The answer must repeat every record exactly, with no pictures in it.
═════ Entries supplied
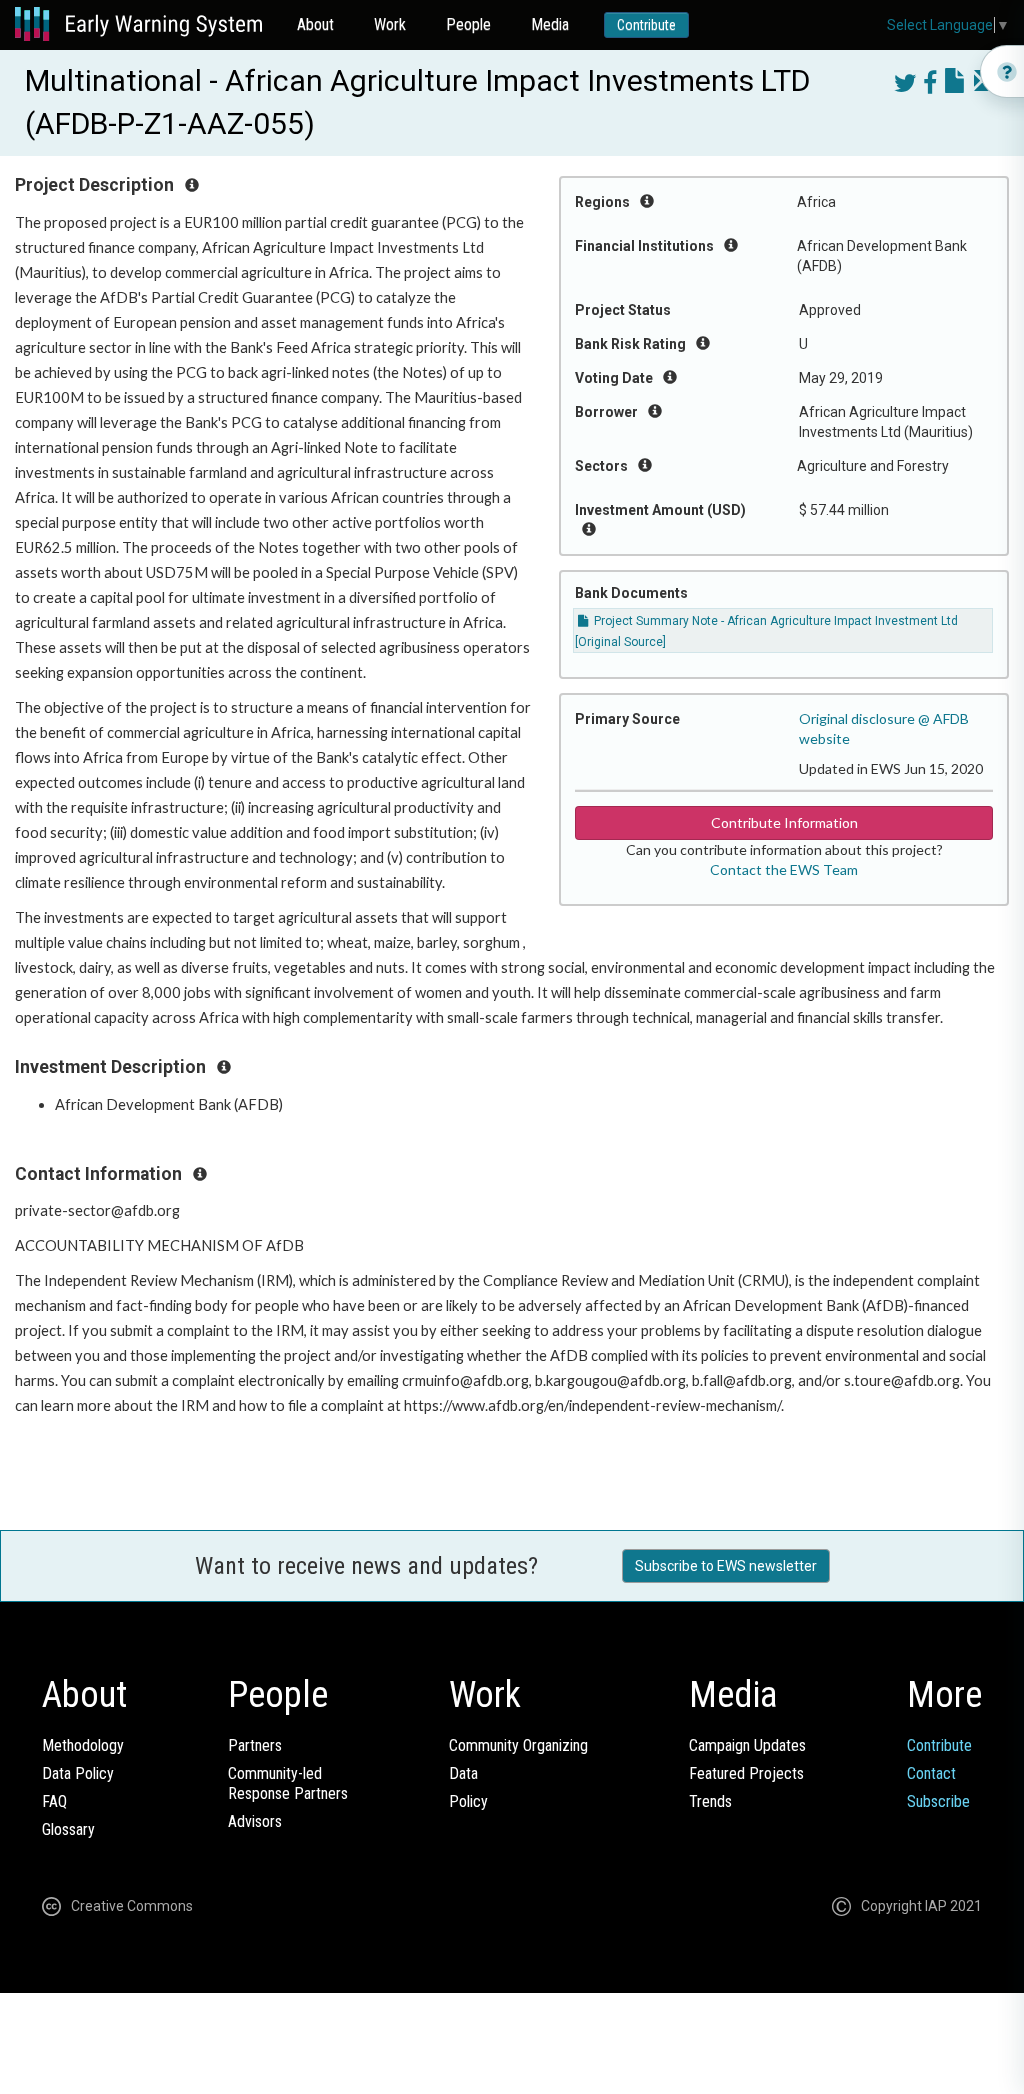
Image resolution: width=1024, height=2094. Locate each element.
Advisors (255, 1821)
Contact (931, 1773)
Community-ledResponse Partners (288, 1783)
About (315, 24)
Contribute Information (784, 822)
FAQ (54, 1801)
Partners (255, 1745)
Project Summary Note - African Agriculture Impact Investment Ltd (774, 621)
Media (550, 24)
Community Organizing (518, 1745)
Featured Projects (746, 1773)
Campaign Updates (747, 1745)
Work (390, 24)
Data (463, 1773)
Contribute (646, 25)
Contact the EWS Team (784, 869)
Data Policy (78, 1773)
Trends (710, 1801)
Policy (468, 1801)
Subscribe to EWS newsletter (726, 1566)
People (468, 24)
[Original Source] (620, 642)
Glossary (68, 1829)
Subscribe (938, 1801)
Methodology (83, 1745)
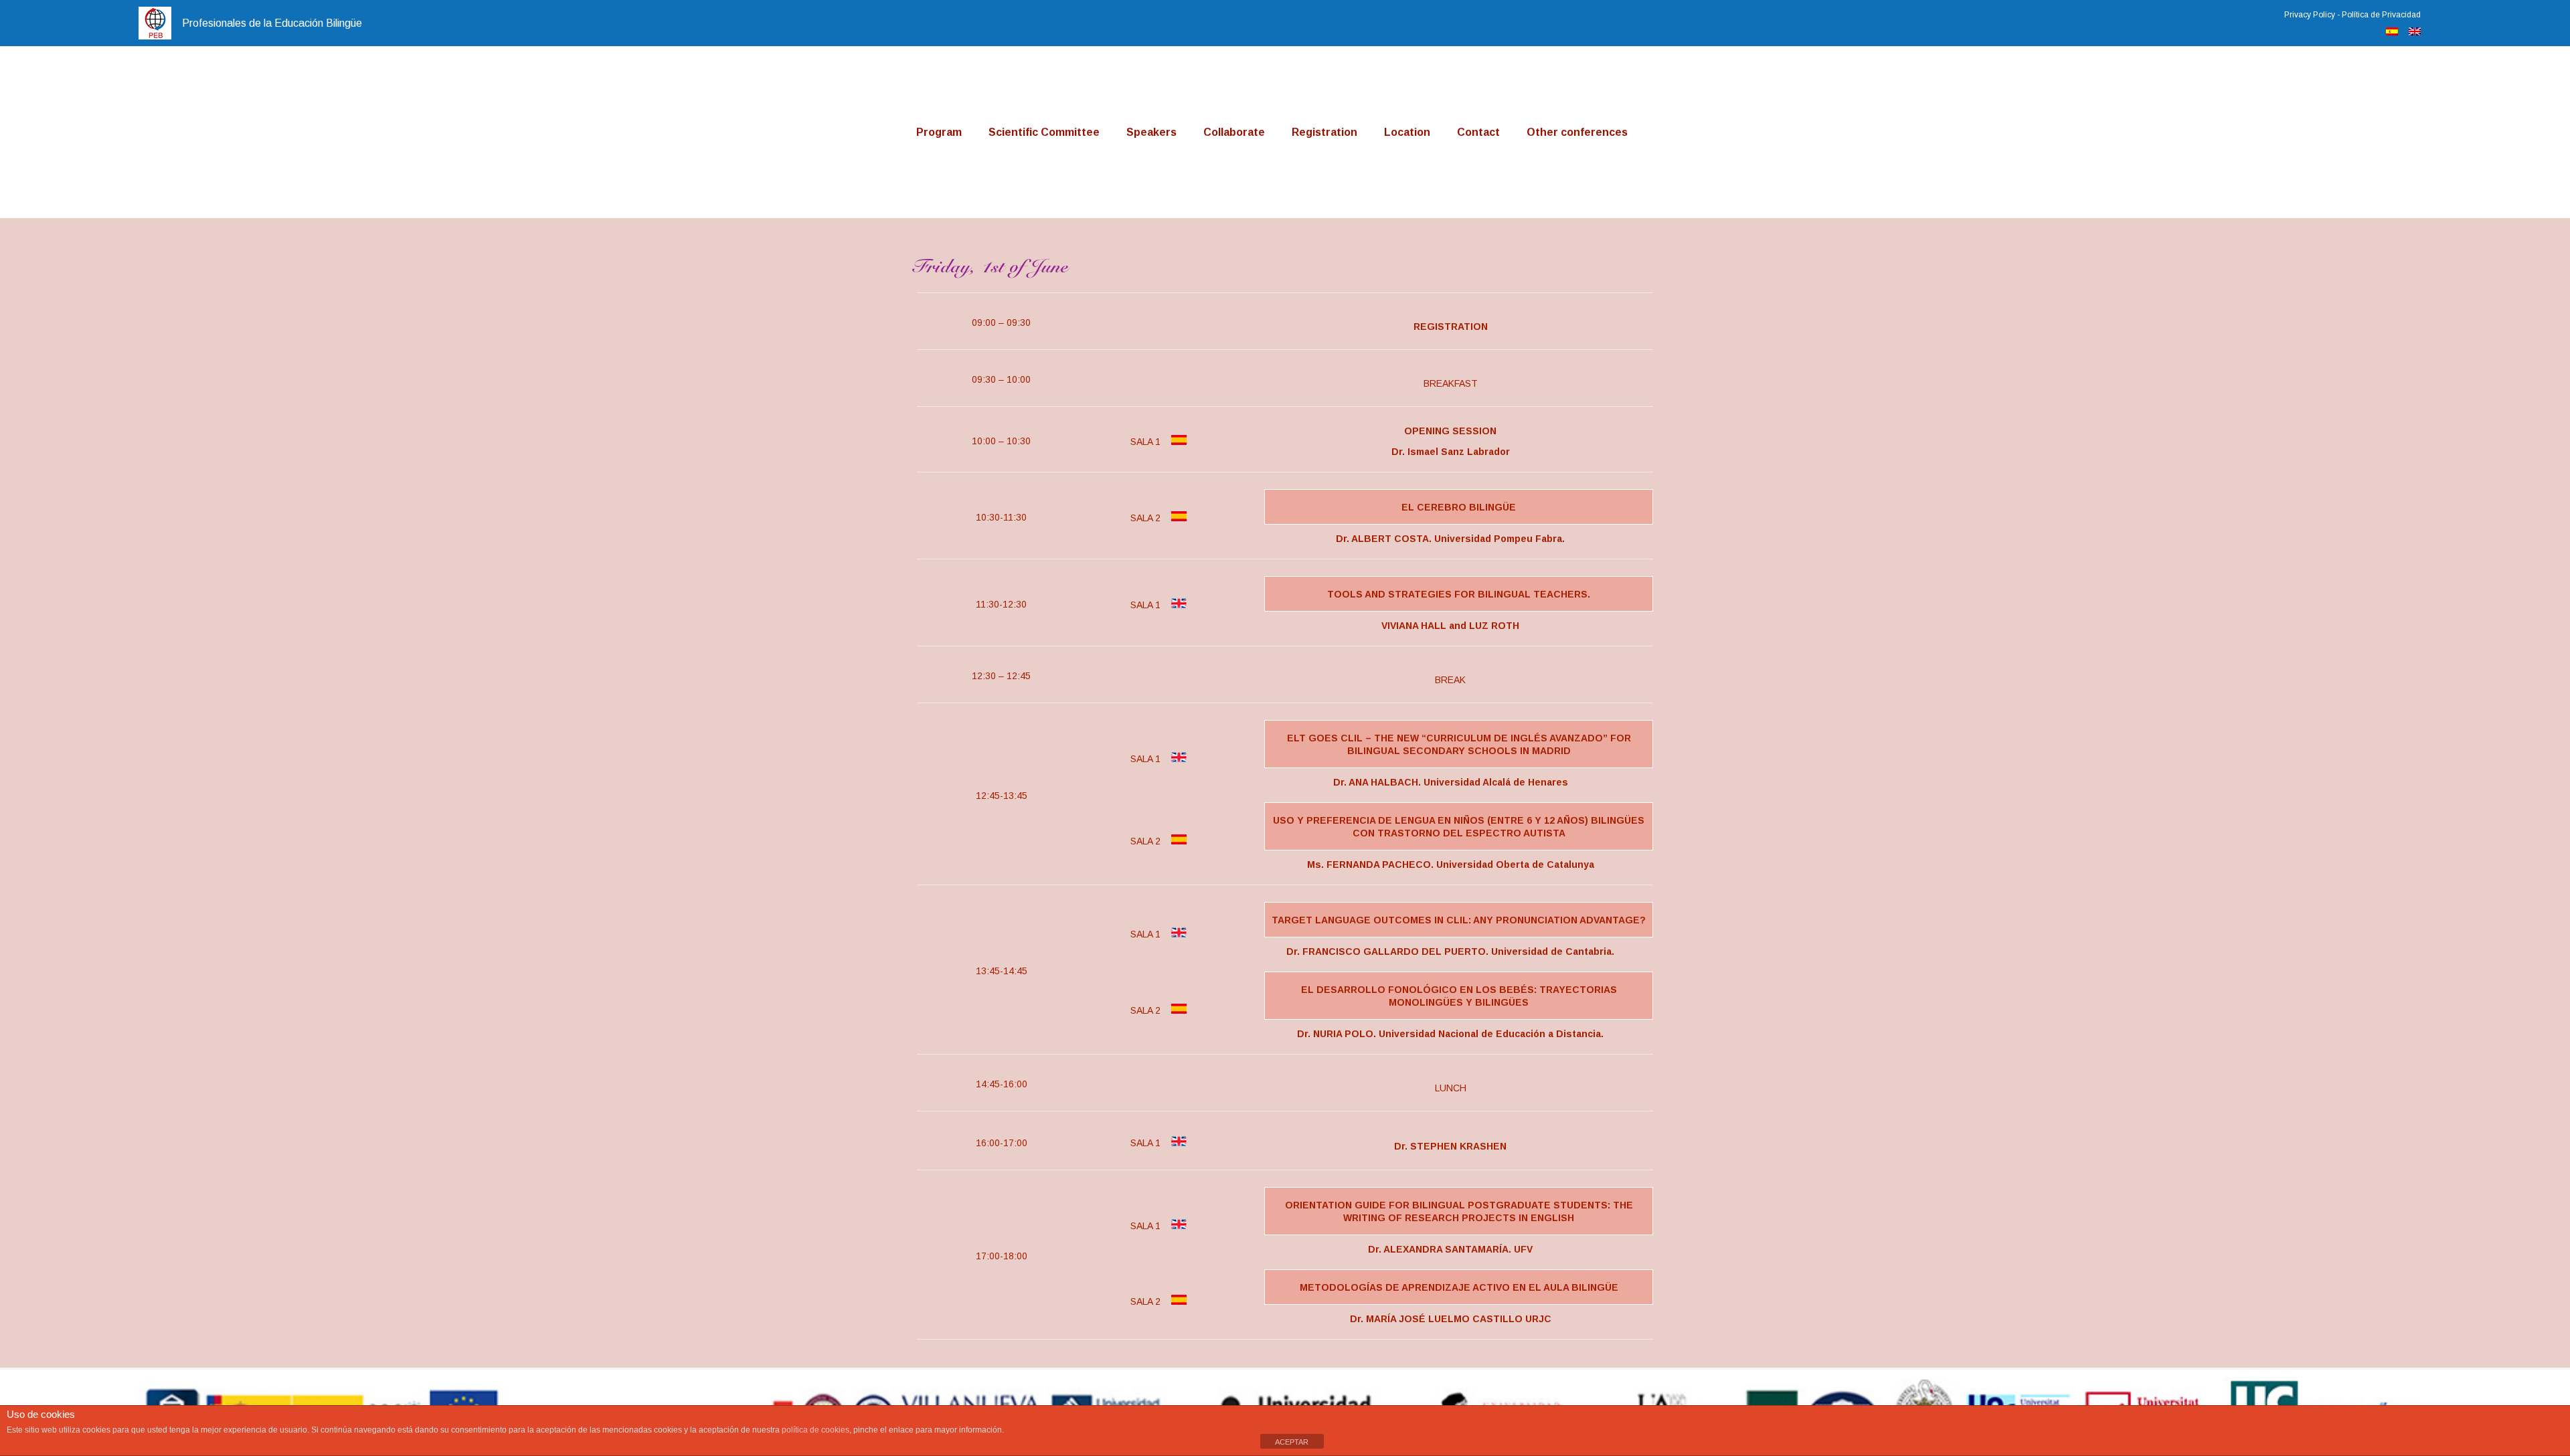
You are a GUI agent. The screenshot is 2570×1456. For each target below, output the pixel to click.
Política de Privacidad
══════════
Finished exercise:
Image resolution: width=1024, height=2094. Locate each element.
Advisors (255, 1821)
Contact (931, 1773)
Community-ledResponse Partners (288, 1783)
About (315, 24)
Contribute Information (784, 822)
FAQ (54, 1801)
Partners (255, 1745)
Project Summary Note - African Agriculture Impact Investment Ltd (774, 621)
Media (550, 24)
Community Organizing (518, 1745)
Featured Projects (746, 1773)
Campaign Updates (747, 1745)
Work (390, 24)
Data (463, 1773)
Contribute (646, 25)
Contact the EWS Team (784, 869)
Data Policy (78, 1773)
Trends (710, 1801)
Policy (468, 1801)
Subscribe to EWS newsletter (726, 1566)
People (468, 24)
[Original Source] (620, 642)
Glossary (68, 1829)
Subscribe (938, 1801)
Methodology (83, 1745)
You are a GUI agent. The screenshot is 2570×1456. For each target below, output the pixel to click.
Política de Privacidad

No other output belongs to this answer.